The fact is that the Bible can be made to say what we want it to say in order to shore up our own positions.  To be religious means to be conscious of our bias as we read and to give that up as much as possible in order to receive the messages that God wants us to hear.  One message that all scriptures have in common is the overarching theme that we are to love each other.  This is not easy:  that’s why it has to be commanded.  I am commanded to love even Mr. O’Neal.  He is commanded to love President and Mrs. Obama.  To say out loud that you are religious means that you can be held accountable to this standard of love.  In this election year, I have set for myself a task, which is to speak out from a place of faith when I see a misuse of scripture.  In doing so, I must be willing to be held accountable myself and I know I will be found wanting.  But the price of not speaking out is allowing vitriol and racism to be promoted under the banner of religion and I cannot let that go by unchallenged.

Thursday, January 5, 2012


The highly regarded “Wellness Letter” published by the UC Berkeley’s School of Public Health, generally publishes articles about blood pressure, smoking, what foods absorb most pesticides, and the like. It is only eight pages, but packed with useful and accessible information.

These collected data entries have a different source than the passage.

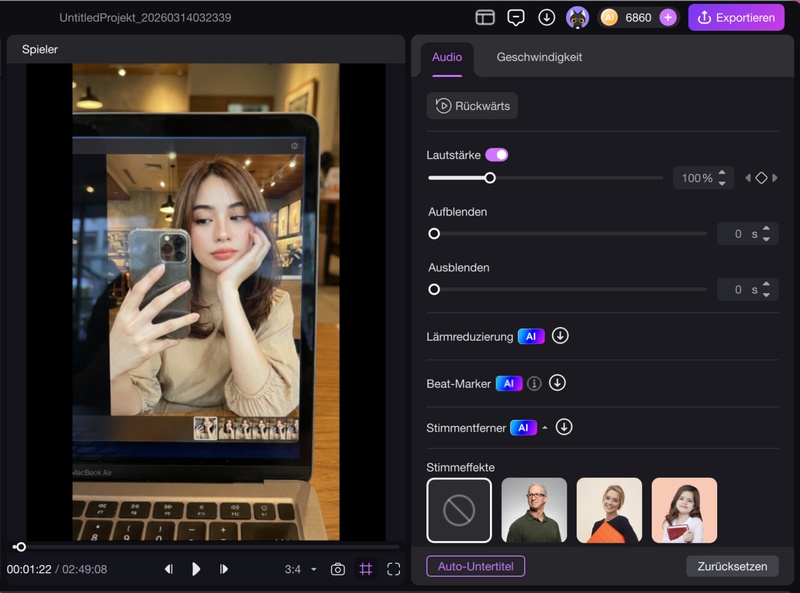Click the layout switch icon in top bar

tap(485, 17)
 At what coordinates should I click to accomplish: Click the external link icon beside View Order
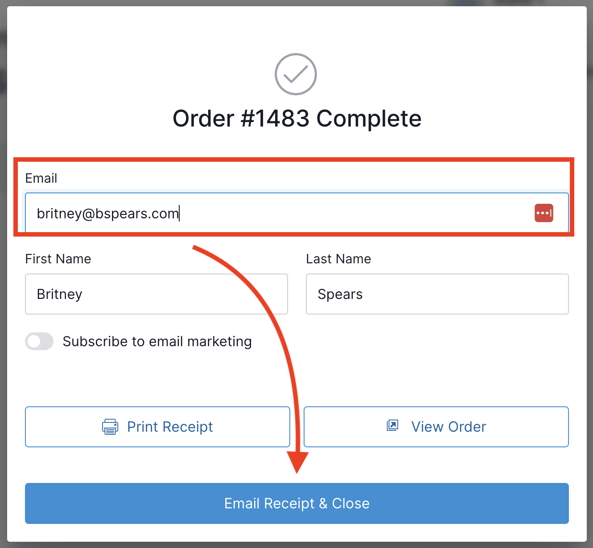pos(393,425)
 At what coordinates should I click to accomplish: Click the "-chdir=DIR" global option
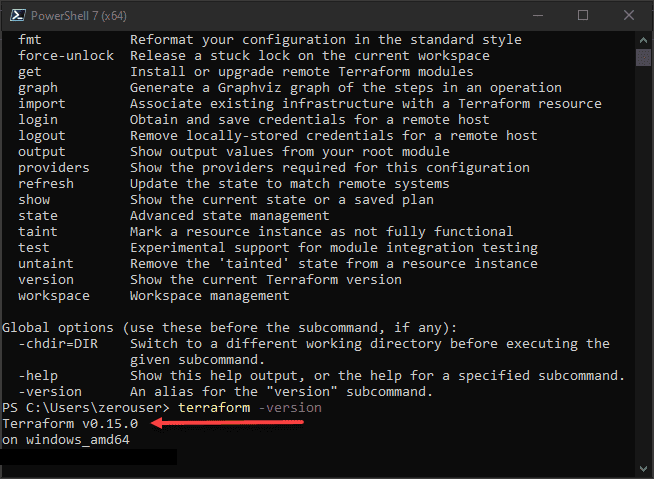(x=58, y=344)
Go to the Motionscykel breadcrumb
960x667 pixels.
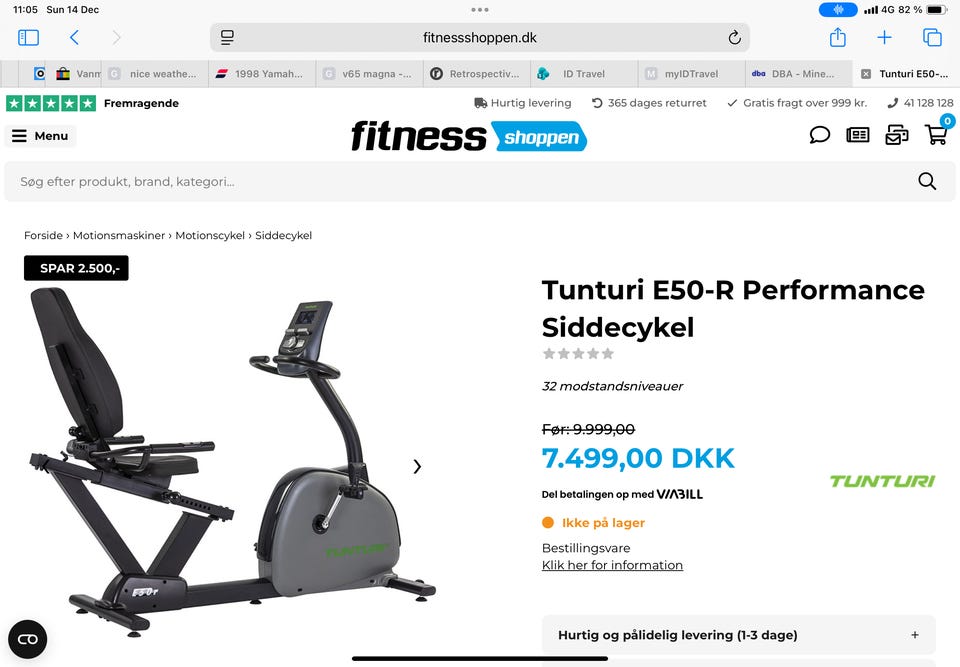pos(210,235)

In the most recent issue, the lead story was about PSA tests and the other main story about the nutritional value of garlic, which they call a “foodaceutical.”  I highly recommend subscribing, but that is not why I mention this newsletter. 

The last page of the newsletter has a column called “The Last Word.”  That most recent column looks at the causes of premature death and has this to say, “One overlooked cause is lack of money.  More precisely, being poor and/or having less than a high school education—what researchers call low socioeconomic status (SES)—is a health hazard, especially when it comes to heart health.”  Of course poor people have worse health because they have worse or no health care, they hold more dangerous jobs, and may live in neighborhoods with more pollution.  Lack of access to nutritious food and the cheapness of fast food put poor people at much higher risk for obesity, high blood pressure and cancer.  These and others are risk factors that come with or may be caused by being poor.  But the article goes on to say that even when poor people decrease their risk factors, they are “still at about 50 percent higher risk than comparable well off people.  This means that low SES increases the risk of heart disease independent other risk factors.” 

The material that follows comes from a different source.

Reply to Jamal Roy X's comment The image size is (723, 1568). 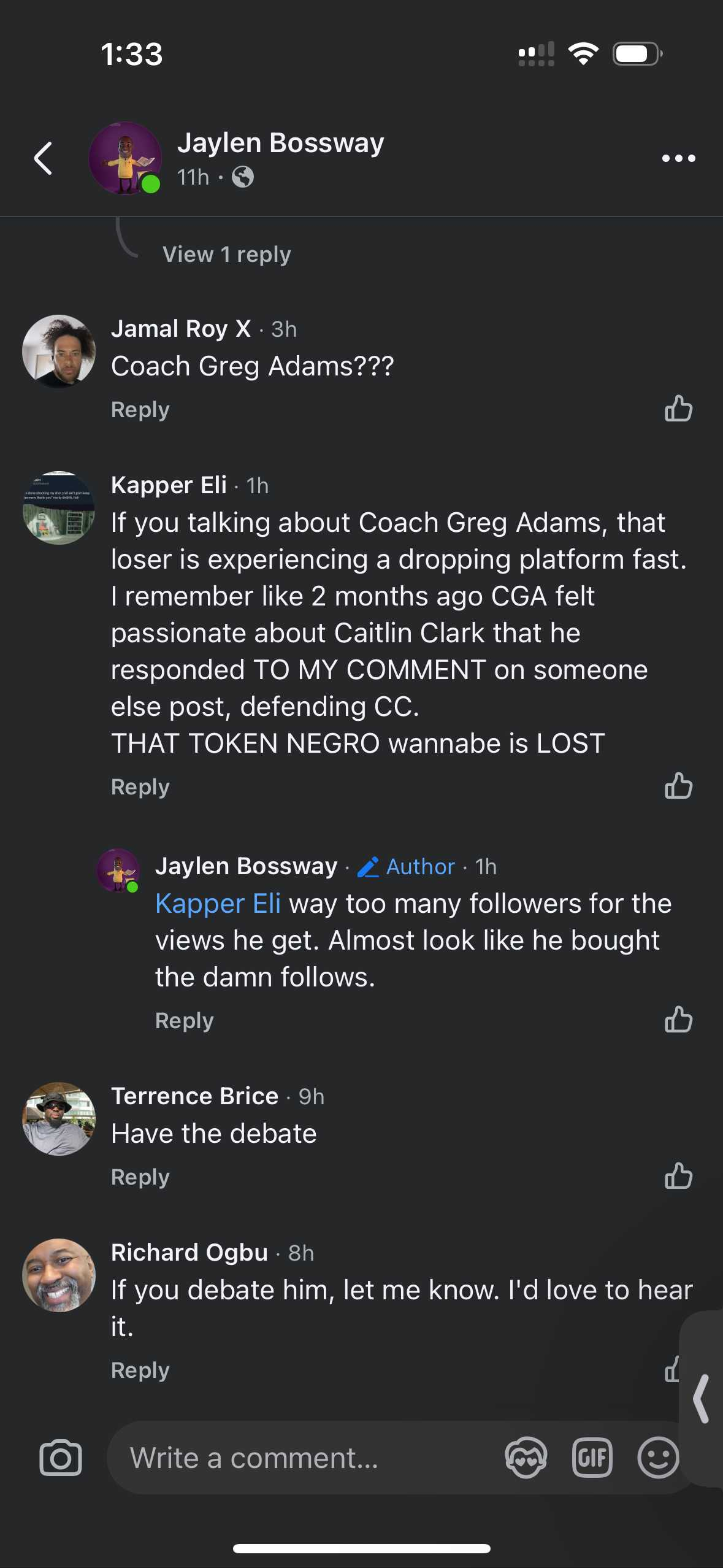point(140,410)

They recommend that health care providers who work with poor people take their SES into account as a separate and major risk factor.  And of course they mention that we will need to reduce income inequality to really address this concern.

The Wellness Letter is not the first or only place to mention the relationship between a shortened lifespan, heart health and poverty.  But since I read this newsletter to get tips on how to be healthier myself, I perhaps was struck by it more or differently than when I have read about the effects of poverty on health in the past. 

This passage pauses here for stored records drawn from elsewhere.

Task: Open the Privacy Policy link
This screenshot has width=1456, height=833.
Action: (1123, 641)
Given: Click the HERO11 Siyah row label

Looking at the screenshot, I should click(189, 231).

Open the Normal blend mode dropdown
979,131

The Chronicle of Philanthropy asked a number of nonprofit leaders what resolutions the sector should have for 2012 and this is the one I contributed, in part because of reading this article.  
Rather than focus on protecting tax incentives that primarily benefit the well-to-do, and fighting limits to the charitable deduction, nonprofit leaders should concentrate on addressing income inequality and the social problems that creates. Let us resolve to remember who we are: the voice of the common good. Our job is to propose answers to the question of how a country can guarantee all its inhabitants a life of freedom, security, and peace. We are smart enough to figure this out and, at 10 percent of the work force and well over a trillion dollars passing through our coffers every year, we are powerful enough to make it happen. This year, let’s be brave enough to actually do it.
Because, literally, lives hang in the balance.